Chris Horner is recovering after being diagnosed with a blood clot in his lung. The RadioShack rider was admitted to a Bend, Oregon, hospital Sunday evening after feeling a sharp pain in his side earlier in the day.
American racer Michael Friedman (Kelly Benefit Strategies-OptumHealth) suffered a similar ailment in 2006 and said Monday that it is a scary time for Horner, but that a return to racing should be possible. Friedman reached out to Horner’s fiancée Megan Elliot and said he had been in frequent contact throughout the morning.
“I told her everything’s going to be OK, but it’s a stressful and scary situation,” Friedman told VeloNews. “He’s really quite lucky. When a clot moves, there are three places it can go: the heart — bad, the brain — bad, the lung — not as bad.”
Horner rushed to the hospital Sunday night after pain in his abdomen increased steadily during the day. “On the way, I started to have some serious pain — some of the worst pain I have ever had in my life, which is saying something!” he wrote in his blog early Monday morning.
Friedman suffered a pulmonary embolism in 2006 following surgery to treat a saddle sore. Like Horner, Friedman’s clot came on suddenly.
“You can’t imagine what it feels like. For me it was like having a knife stuck in my chest and turned, all the way to my back,” said Friedman. “I couldn’t breathe. I thought I was having a heart attack. I couldn’t feel my left arm and had this piercing chest pain.”
In Pittsburgh after a cross-country drive, Friedman was three minutes from the university hospital and went immediately. He said four factors likely worked to produce the clot: the surgery, the drive, dehydration and a previously undiagnosed clotting disorder. Horner was largely on a schedule of rest and recuperation after returning to Bend following a stage 9 crash that ended his Tour de France last month. He had just begun training again over the weekend.
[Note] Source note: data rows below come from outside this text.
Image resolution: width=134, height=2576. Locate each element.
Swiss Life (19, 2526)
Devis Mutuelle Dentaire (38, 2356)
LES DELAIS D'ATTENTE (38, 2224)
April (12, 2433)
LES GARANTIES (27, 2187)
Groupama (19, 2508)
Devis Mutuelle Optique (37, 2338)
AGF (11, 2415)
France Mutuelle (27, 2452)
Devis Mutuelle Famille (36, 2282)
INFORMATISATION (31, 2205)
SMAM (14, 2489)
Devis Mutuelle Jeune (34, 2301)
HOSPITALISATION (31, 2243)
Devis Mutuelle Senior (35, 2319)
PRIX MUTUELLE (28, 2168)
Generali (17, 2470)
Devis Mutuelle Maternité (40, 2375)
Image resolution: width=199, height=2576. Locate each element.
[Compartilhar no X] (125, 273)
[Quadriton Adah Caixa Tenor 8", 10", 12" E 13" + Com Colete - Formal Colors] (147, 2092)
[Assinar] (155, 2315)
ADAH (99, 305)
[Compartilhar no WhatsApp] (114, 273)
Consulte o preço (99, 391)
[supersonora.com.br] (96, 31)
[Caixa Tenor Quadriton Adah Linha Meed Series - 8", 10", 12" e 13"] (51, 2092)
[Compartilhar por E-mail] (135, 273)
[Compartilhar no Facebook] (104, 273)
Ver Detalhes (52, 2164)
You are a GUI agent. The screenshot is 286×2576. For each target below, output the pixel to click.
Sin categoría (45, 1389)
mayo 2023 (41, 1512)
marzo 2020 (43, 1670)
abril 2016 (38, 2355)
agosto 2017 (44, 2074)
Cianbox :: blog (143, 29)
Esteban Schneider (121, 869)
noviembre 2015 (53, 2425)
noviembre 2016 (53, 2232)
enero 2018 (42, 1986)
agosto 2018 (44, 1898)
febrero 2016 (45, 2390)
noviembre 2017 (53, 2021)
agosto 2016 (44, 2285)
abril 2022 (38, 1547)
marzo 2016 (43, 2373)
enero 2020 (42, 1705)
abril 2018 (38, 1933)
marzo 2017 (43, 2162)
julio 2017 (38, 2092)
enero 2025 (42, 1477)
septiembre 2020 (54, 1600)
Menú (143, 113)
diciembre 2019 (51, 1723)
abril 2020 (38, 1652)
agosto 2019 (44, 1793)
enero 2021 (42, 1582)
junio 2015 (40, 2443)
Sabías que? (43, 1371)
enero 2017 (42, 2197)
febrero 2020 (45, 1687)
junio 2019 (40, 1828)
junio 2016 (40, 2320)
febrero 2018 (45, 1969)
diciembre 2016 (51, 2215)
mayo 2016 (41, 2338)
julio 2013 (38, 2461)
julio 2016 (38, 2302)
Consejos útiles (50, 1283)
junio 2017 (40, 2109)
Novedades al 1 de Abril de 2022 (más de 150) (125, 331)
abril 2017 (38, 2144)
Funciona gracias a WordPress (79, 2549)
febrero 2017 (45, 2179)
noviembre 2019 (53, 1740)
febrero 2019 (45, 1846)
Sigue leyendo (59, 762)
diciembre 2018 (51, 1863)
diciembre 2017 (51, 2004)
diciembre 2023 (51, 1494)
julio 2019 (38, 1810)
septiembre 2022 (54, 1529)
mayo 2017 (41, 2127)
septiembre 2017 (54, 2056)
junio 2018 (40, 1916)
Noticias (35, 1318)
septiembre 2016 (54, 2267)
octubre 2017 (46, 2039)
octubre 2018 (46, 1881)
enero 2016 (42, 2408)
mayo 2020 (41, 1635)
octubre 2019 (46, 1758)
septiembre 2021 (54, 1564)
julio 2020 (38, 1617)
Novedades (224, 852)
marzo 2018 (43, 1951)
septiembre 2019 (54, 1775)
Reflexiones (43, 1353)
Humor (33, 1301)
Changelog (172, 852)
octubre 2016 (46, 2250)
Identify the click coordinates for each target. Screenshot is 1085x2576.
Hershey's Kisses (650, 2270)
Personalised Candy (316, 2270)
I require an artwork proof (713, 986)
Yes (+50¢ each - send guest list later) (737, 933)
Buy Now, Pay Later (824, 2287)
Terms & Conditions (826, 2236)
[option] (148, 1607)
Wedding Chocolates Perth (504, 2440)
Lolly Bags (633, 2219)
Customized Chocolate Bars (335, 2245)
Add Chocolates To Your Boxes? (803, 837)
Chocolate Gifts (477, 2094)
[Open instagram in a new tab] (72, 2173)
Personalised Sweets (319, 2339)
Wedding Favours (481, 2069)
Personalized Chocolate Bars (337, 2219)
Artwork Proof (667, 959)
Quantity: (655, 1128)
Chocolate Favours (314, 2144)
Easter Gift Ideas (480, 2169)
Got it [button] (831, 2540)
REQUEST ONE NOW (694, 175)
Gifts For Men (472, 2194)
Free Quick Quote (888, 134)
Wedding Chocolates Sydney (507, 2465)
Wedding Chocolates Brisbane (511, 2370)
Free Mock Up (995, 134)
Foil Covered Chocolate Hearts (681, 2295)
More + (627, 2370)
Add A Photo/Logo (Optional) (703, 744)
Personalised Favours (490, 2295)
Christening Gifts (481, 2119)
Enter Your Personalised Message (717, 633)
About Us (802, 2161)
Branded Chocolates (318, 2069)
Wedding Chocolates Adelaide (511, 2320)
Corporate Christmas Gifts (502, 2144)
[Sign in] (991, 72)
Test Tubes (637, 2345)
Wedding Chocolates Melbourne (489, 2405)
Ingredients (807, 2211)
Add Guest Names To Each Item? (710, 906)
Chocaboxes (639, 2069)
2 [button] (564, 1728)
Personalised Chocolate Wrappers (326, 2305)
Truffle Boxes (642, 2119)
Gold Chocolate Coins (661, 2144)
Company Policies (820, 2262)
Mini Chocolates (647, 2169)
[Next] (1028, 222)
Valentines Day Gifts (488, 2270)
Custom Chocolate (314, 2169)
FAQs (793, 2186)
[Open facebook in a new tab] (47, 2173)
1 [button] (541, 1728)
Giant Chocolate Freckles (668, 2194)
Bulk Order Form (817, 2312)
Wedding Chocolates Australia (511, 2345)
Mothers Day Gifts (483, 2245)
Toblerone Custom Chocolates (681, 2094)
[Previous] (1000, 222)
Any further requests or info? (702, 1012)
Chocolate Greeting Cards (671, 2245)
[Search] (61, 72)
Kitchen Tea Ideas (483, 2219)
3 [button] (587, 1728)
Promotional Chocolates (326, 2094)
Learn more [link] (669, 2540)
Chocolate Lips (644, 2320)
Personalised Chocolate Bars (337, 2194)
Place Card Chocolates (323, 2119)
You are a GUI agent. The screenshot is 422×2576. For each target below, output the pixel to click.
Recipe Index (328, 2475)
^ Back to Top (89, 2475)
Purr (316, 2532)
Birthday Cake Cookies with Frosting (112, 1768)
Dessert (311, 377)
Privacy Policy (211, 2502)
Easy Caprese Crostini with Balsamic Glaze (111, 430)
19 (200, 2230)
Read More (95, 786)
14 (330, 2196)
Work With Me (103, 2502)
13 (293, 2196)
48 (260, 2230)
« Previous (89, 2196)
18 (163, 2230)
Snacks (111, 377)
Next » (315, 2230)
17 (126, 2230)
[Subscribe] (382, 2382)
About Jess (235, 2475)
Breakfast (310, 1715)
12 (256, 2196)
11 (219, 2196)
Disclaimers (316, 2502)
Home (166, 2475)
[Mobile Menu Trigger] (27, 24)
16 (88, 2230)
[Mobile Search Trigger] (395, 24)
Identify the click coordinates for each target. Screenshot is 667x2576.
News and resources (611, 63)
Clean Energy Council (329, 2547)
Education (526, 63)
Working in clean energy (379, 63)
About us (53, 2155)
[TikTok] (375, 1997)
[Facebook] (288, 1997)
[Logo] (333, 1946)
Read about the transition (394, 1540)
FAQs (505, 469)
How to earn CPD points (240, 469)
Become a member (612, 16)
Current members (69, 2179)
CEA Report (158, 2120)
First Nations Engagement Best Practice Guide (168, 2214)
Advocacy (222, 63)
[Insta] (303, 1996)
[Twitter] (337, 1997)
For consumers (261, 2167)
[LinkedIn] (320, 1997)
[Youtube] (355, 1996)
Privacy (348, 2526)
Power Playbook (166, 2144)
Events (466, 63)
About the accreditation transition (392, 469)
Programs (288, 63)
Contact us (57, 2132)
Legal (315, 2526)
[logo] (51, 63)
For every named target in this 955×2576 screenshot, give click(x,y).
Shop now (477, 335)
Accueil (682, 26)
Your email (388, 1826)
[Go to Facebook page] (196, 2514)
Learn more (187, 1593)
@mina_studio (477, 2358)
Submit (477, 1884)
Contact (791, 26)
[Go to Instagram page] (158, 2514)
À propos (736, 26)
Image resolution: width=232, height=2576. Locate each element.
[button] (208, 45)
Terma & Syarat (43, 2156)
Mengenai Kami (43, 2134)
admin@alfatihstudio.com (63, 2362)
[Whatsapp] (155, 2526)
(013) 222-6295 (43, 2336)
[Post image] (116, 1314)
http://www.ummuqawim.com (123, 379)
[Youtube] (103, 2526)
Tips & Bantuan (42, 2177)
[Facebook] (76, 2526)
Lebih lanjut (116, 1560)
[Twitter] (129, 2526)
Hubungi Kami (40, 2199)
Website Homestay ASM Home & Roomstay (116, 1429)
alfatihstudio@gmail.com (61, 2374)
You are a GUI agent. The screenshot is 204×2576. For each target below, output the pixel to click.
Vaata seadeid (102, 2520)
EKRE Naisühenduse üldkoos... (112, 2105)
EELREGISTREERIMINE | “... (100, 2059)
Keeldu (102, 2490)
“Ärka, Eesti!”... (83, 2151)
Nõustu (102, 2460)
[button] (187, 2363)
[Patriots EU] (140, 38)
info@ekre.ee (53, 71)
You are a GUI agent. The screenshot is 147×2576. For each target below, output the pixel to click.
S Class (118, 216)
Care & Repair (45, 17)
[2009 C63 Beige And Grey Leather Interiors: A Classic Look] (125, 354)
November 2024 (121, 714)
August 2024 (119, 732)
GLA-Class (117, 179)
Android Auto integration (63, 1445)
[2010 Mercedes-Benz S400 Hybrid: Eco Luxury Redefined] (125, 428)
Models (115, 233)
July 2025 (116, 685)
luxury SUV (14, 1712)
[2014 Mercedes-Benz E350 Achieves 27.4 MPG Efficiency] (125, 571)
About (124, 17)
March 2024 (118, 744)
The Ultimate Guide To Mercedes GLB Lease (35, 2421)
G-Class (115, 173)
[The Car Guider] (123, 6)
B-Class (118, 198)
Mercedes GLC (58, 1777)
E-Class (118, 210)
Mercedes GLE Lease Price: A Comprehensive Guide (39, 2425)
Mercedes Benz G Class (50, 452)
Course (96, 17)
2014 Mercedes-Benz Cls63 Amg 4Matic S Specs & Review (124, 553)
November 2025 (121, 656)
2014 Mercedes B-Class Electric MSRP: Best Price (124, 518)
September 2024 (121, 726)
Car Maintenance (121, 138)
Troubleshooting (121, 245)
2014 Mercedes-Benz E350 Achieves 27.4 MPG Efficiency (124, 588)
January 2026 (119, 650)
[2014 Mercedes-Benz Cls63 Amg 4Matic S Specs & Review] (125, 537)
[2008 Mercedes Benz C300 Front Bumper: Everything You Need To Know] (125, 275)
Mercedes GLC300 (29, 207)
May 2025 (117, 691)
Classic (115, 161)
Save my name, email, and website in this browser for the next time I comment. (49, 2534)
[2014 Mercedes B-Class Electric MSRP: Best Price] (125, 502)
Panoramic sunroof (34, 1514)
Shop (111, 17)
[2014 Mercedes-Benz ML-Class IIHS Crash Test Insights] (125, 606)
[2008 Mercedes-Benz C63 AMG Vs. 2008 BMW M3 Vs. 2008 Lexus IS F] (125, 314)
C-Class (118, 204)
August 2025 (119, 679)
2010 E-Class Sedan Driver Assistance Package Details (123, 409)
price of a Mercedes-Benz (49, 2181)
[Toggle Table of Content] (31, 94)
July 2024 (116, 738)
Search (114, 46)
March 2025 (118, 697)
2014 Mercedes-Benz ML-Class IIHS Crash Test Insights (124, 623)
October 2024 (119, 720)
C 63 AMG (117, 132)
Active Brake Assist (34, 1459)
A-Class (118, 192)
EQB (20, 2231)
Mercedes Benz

Friedman suggested that the clot could be a result of Horner’s crash.
Horner wrote in his blog that he began blood-thinning medication Sunday night. Friedman used blood-thinning Coumadin for six months following his diagnosis and coupled with his clotting disorder, the medication made riding extremely risky.
“If I had crashed, I would have had a high risk of death or serious injury,” said Friedman, who rode conservatively, even going as far as installing an orange flag on his bike, throughout the spring of 2007.
For Horner, a season that promised a shot at the Tour de France podium after his strongest spring ever is likely over. He wrote Monday morning that, “Right now I’m getting ready for the start of my blood thinning treatment, and then I guess I figure out the rest from here.”
Friedman said his thoughts were with Horner and Elliot.
“I really feel for him,” said Friedman. “It can be scary. There are a lot of question asked, and you really question your career.”
Attempts to contact Horner were not immediately returned.